Bernstein Joshua G W, Mehraei Golbarg, Shamma Shihab, Gallun Frederick J, Theodoroff Sarah M, Leek Marjorie R
Audiology and Speech Center, Scientific and Clinical Studies Section, Walter Reed National Military Medical Center, Bethesda, MD, USA.
J Am Acad Audiol. 2013 Apr;24(4):293-306. doi: 10.3766/jaaa.24.4.5.
A model that can accurately predict speech intelligibility for a given hearing-impaired (HI) listener would be an important tool for hearing-aid fitting or hearing-aid algorithm development. Existing speech-intelligibility models do not incorporate variability in suprathreshold deficits that are not well predicted by classical audiometric measures. One possible approach to the incorporation of such deficits is to base intelligibility predictions on sensitivity to simultaneously spectrally and temporally modulated signals.
The likelihood of success of this approach was evaluated by comparing estimates of spectrotemporal modulation (STM) sensitivity to speech intelligibility and to psychoacoustic estimates of frequency selectivity and temporal fine-structure (TFS) sensitivity across a group of HI listeners.
The minimum modulation depth required to detect STM applied to an 86 dB SPL four-octave noise carrier was measured for combinations of temporal modulation rate (4, 12, or 32 Hz) and spectral modulation density (0.5, 1, 2, or 4 cycles/octave). STM sensitivity estimates for individual HI listeners were compared to estimates of frequency selectivity (measured using the notched-noise method at 500, 1000, 2000, and 4000 Hz), TFS processing ability (2 Hz frequency-modulation detection thresholds for 500, 1000, 2000, and 4000 Hz carriers) and sentence intelligibility in noise (at a 0 dB signal-to-noise ratio) that were measured for the same listeners in a separate study.
Eight normal-hearing (NH) listeners and 12 listeners with a diagnosis of bilateral sensorineural hearing loss participated.
STM sensitivity was compared between NH and HI listener groups using a repeated-measures analysis of variance. A stepwise regression analysis compared STM sensitivity for individual HI listeners to audiometric thresholds, age, and measures of frequency selectivity and TFS processing ability. A second stepwise regression analysis compared speech intelligibility to STM sensitivity and the audiogram-based Speech Intelligibility Index.

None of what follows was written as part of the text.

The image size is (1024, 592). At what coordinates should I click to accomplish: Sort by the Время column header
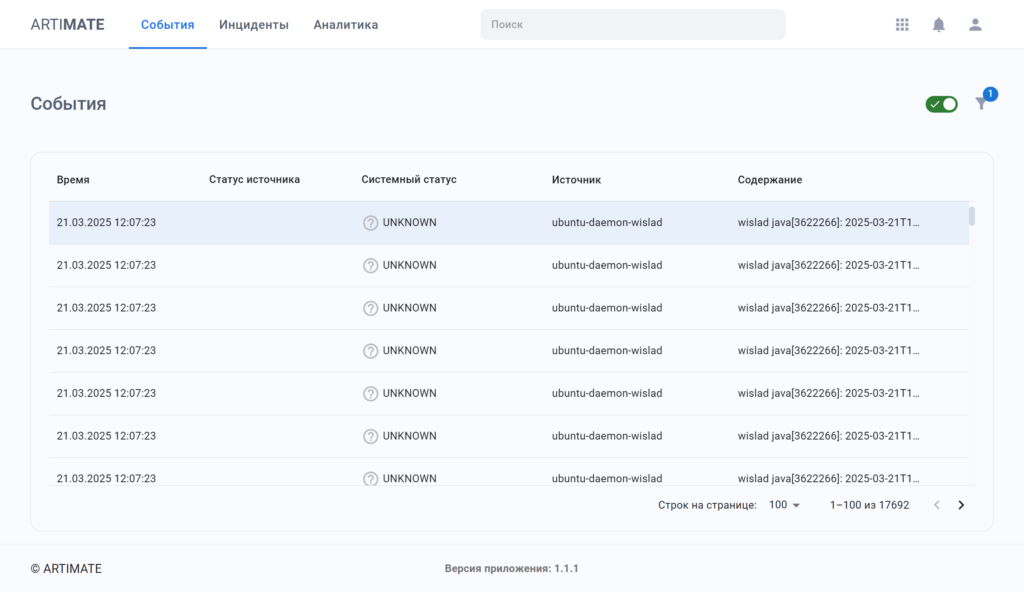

STM detection thresholds were elevated for the HI listeners, but only for low rates and high densities. STM sensitivity for individual HI listeners was well predicted by a combination of estimates of frequency selectivity at 4000 Hz and TFS sensitivity at 500 Hz but was unrelated to audiometric thresholds. STM sensitivity accounted for an additional 40% of the variance in speech intelligibility beyond the 40% accounted for by the audibility-based Speech Intelligibility Index.
Impaired STM sensitivity likely results from a combination of a reduced ability to resolve spectral peaks and a reduced ability to use TFS information to follow spectral-peak movements. Combining STM sensitivity estimates with audiometric threshold measures for individual HI listeners provided a more accurate prediction of speech intelligibility than audiometric measures alone. These results suggest a significant likelihood of success for an STM-based model of speech intelligibility for HI listeners.
对于给定的听力受损(HI)听众,一个能够准确预测言语可懂度的模型将是助听器验配或助听器算法开发的重要工具。现有的言语可懂度模型没有纳入超阈值缺陷的变异性,而经典听力测试方法无法很好地预测这些缺陷。纳入此类缺陷的一种可能方法是基于对同时进行频谱和时间调制信号的敏感度来进行可懂度预测。
通过比较一组HI听众的频谱时间调制(STM)敏感度估计值与言语可懂度以及频率选择性和时间精细结构(TFS)敏感度的心理声学估计值,评估这种方法成功的可能性。
针对时间调制率(4、12或32赫兹)和频谱调制密度(0.5、1、2或4周期/倍频程)的组合,测量检测应用于86分贝声压级四分之一倍频程噪声载波的STM所需的最小调制深度。将个体HI听众的STM敏感度估计值与频率选择性估计值(使用陷波噪声法在500、1000、2000和4000赫兹处测量)、TFS处理能力(500、1000、2000和4000赫兹载波的2赫兹频率调制检测阈值)以及在单独研究中为相同听众测量的噪声环境下句子可懂度(在0分贝信噪比下)进行比较。
八名听力正常(NH)的听众和12名被诊断为双侧感音神经性听力损失的听众参与了研究。
使用重复测量方差分析比较NH和HI听众组之间的STM敏感度。逐步回归分析将个体HI听众的STM敏感度与听力阈值、年龄以及频率选择性和TFS处理能力的测量值进行比较。第二步逐步回归分析将言语可懂度与STM敏感度以及基于听力图的言语可懂度指数进行比较。
HI听众的STM检测阈值升高,但仅在低调制率和高密度时出现。4000赫兹处的频率选择性估计值和500赫兹处的TFS敏感度估计值相结合,可以很好地预测个体HI听众的STM敏感度,但与听力阈值无关。STM敏感度在基于可听度的言语可懂度指数所解释的40%方差之外,又额外解释了40%的言语可懂度方差。
STM敏感度受损可能是由于分辨频谱峰值的能力下降以及利用TFS信息跟踪频谱峰值移动的能力下降共同导致的。将个体HI听众的STM敏感度估计值与听力阈值测量值相结合,比单独使用听力测量方法能更准确地预测言语可懂度。这些结果表明,基于STM的HI听众言语可懂度模型有很大的成功可能性。